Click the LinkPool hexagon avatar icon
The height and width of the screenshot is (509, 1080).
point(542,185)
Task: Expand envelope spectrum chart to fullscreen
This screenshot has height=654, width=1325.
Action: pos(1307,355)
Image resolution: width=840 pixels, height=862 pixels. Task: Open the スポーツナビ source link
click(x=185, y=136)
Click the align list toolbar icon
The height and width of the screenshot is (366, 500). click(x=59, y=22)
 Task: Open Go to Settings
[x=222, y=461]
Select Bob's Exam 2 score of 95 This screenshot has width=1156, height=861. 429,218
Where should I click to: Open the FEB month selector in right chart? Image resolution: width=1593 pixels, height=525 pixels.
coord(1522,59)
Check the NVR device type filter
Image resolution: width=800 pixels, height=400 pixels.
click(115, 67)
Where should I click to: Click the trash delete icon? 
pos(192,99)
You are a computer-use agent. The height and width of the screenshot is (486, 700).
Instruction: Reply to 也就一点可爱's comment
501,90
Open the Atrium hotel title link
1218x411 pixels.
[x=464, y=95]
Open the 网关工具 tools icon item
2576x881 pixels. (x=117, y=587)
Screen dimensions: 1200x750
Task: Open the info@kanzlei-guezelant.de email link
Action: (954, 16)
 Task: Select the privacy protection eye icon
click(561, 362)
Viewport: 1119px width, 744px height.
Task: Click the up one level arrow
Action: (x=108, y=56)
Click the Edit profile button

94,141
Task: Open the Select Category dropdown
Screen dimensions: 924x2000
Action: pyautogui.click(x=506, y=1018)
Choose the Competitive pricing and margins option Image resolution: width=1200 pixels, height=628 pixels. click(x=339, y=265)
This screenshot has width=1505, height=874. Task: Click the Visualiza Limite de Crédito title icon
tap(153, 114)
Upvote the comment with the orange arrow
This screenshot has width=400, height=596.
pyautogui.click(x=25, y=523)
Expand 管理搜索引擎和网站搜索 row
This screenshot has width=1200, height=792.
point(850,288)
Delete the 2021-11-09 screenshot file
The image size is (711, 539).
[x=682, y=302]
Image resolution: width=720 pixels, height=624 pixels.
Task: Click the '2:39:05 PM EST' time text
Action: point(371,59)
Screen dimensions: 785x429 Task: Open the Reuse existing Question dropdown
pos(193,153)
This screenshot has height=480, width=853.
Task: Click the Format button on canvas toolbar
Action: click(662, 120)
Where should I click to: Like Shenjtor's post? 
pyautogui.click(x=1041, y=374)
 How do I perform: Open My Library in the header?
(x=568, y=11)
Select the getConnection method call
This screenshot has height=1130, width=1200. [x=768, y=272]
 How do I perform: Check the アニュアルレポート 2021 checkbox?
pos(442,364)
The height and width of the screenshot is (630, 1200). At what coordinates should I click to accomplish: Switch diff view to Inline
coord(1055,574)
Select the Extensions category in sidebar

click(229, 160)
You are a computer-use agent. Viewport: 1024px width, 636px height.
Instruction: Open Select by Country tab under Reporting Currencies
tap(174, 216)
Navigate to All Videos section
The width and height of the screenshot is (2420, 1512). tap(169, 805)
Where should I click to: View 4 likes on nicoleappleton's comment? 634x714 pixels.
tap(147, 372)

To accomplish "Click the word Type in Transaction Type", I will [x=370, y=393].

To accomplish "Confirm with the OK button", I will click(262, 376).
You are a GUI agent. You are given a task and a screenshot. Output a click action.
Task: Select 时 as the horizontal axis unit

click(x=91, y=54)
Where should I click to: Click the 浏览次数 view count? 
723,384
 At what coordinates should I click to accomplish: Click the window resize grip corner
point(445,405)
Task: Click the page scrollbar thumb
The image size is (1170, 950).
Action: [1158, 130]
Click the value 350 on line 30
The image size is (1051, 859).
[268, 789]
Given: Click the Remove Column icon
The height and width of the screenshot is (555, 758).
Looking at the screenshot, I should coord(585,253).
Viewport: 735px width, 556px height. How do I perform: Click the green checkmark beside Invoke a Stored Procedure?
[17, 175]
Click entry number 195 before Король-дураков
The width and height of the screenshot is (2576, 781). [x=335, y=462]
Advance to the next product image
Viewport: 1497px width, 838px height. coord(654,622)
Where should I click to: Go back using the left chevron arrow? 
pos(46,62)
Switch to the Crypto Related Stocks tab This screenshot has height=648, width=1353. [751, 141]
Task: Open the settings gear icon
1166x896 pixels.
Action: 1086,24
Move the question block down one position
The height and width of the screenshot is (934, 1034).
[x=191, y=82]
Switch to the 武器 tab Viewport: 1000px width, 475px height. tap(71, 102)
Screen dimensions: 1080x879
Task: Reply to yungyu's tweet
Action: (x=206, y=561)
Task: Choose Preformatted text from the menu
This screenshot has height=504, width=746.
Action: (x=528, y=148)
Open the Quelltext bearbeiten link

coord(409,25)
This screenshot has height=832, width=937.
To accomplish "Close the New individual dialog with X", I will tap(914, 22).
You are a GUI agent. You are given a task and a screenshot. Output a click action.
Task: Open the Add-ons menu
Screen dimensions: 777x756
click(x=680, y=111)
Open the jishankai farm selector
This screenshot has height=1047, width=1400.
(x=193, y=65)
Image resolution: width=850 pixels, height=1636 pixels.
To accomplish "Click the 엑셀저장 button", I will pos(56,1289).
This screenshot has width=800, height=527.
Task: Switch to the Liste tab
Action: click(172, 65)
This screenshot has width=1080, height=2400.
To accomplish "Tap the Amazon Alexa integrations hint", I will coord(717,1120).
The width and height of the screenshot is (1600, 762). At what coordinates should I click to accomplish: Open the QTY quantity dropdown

■ Brief: Each record above, from first to last, should be written out again exactly.

■ Output of the exercise:
Click the LinkPool hexagon avatar icon
The height and width of the screenshot is (509, 1080).
point(542,185)
Task: Expand envelope spectrum chart to fullscreen
This screenshot has height=654, width=1325.
Action: pos(1307,355)
Image resolution: width=840 pixels, height=862 pixels. Task: Open the スポーツナビ source link
click(x=185, y=136)
Click the align list toolbar icon
The height and width of the screenshot is (366, 500). click(x=59, y=22)
 Task: Open Go to Settings
[x=222, y=461]
Select Bob's Exam 2 score of 95 This screenshot has width=1156, height=861. 429,218
Where should I click to: Open the FEB month selector in right chart? Image resolution: width=1593 pixels, height=525 pixels.
coord(1522,59)
Check the NVR device type filter
Image resolution: width=800 pixels, height=400 pixels.
click(115, 67)
Where should I click to: Click the trash delete icon? 
pos(192,99)
You are a computer-use agent. The height and width of the screenshot is (486, 700).
Instruction: Reply to 也就一点可爱's comment
501,90
Open the Atrium hotel title link
1218x411 pixels.
[x=464, y=95]
Open the 网关工具 tools icon item
2576x881 pixels. (x=117, y=587)
Screen dimensions: 1200x750
Task: Open the info@kanzlei-guezelant.de email link
Action: (954, 16)
 Task: Select the privacy protection eye icon
click(561, 362)
Viewport: 1119px width, 744px height.
Task: Click the up one level arrow
Action: (x=108, y=56)
Click the Edit profile button

94,141
Task: Open the Select Category dropdown
Screen dimensions: 924x2000
Action: pyautogui.click(x=506, y=1018)
Choose the Competitive pricing and margins option Image resolution: width=1200 pixels, height=628 pixels. click(x=339, y=265)
This screenshot has width=1505, height=874. Task: Click the Visualiza Limite de Crédito title icon
tap(153, 114)
Upvote the comment with the orange arrow
This screenshot has width=400, height=596.
pyautogui.click(x=25, y=523)
Expand 管理搜索引擎和网站搜索 row
This screenshot has width=1200, height=792.
point(850,288)
Delete the 2021-11-09 screenshot file
The image size is (711, 539).
[x=682, y=302]
Image resolution: width=720 pixels, height=624 pixels.
Task: Click the '2:39:05 PM EST' time text
Action: point(371,59)
Screen dimensions: 785x429 Task: Open the Reuse existing Question dropdown
pos(193,153)
This screenshot has height=480, width=853.
Task: Click the Format button on canvas toolbar
Action: click(662, 120)
Where should I click to: Like Shenjtor's post? 
pyautogui.click(x=1041, y=374)
 How do I perform: Open My Library in the header?
(x=568, y=11)
Select the getConnection method call
This screenshot has height=1130, width=1200. [x=768, y=272]
 How do I perform: Check the アニュアルレポート 2021 checkbox?
pos(442,364)
The height and width of the screenshot is (630, 1200). At what coordinates should I click to accomplish: Switch diff view to Inline
coord(1055,574)
Select the Extensions category in sidebar

click(229, 160)
You are a computer-use agent. Viewport: 1024px width, 636px height.
Instruction: Open Select by Country tab under Reporting Currencies
tap(174, 216)
Navigate to All Videos section
The width and height of the screenshot is (2420, 1512). tap(169, 805)
Where should I click to: View 4 likes on nicoleappleton's comment? 634x714 pixels.
tap(147, 372)

To accomplish "Click the word Type in Transaction Type", I will [x=370, y=393].

To accomplish "Confirm with the OK button", I will click(262, 376).
You are a GUI agent. You are given a task and a screenshot. Output a click action.
Task: Select 时 as the horizontal axis unit

click(x=91, y=54)
Where should I click to: Click the 浏览次数 view count? 
723,384
 At what coordinates should I click to accomplish: Click the window resize grip corner
point(445,405)
Task: Click the page scrollbar thumb
The image size is (1170, 950).
Action: [1158, 130]
Click the value 350 on line 30
The image size is (1051, 859).
[268, 789]
Given: Click the Remove Column icon
The height and width of the screenshot is (555, 758).
Looking at the screenshot, I should coord(585,253).
Viewport: 735px width, 556px height. How do I perform: Click the green checkmark beside Invoke a Stored Procedure?
[17, 175]
Click entry number 195 before Король-дураков
The width and height of the screenshot is (2576, 781). [x=335, y=462]
Advance to the next product image
Viewport: 1497px width, 838px height. coord(654,622)
Where should I click to: Go back using the left chevron arrow? 
pos(46,62)
Switch to the Crypto Related Stocks tab This screenshot has height=648, width=1353. [751, 141]
Task: Open the settings gear icon
1166x896 pixels.
Action: 1086,24
Move the question block down one position
The height and width of the screenshot is (934, 1034).
[x=191, y=82]
Switch to the 武器 tab Viewport: 1000px width, 475px height. tap(71, 102)
Screen dimensions: 1080x879
Task: Reply to yungyu's tweet
Action: (x=206, y=561)
Task: Choose Preformatted text from the menu
This screenshot has height=504, width=746.
Action: (x=528, y=148)
Open the Quelltext bearbeiten link

coord(409,25)
This screenshot has height=832, width=937.
To accomplish "Close the New individual dialog with X", I will tap(914, 22).
You are a GUI agent. You are given a task and a screenshot. Output a click action.
Task: Open the Add-ons menu
Screen dimensions: 777x756
click(x=680, y=111)
Open the jishankai farm selector
This screenshot has height=1047, width=1400.
(x=193, y=65)
Image resolution: width=850 pixels, height=1636 pixels.
To accomplish "Click the 엑셀저장 button", I will pos(56,1289).
This screenshot has width=800, height=527.
Task: Switch to the Liste tab
Action: click(172, 65)
This screenshot has width=1080, height=2400.
To accomplish "Tap the Amazon Alexa integrations hint", I will coord(717,1120).
The width and height of the screenshot is (1600, 762). At what coordinates should I click to accomplish: Open the QTY quantity dropdown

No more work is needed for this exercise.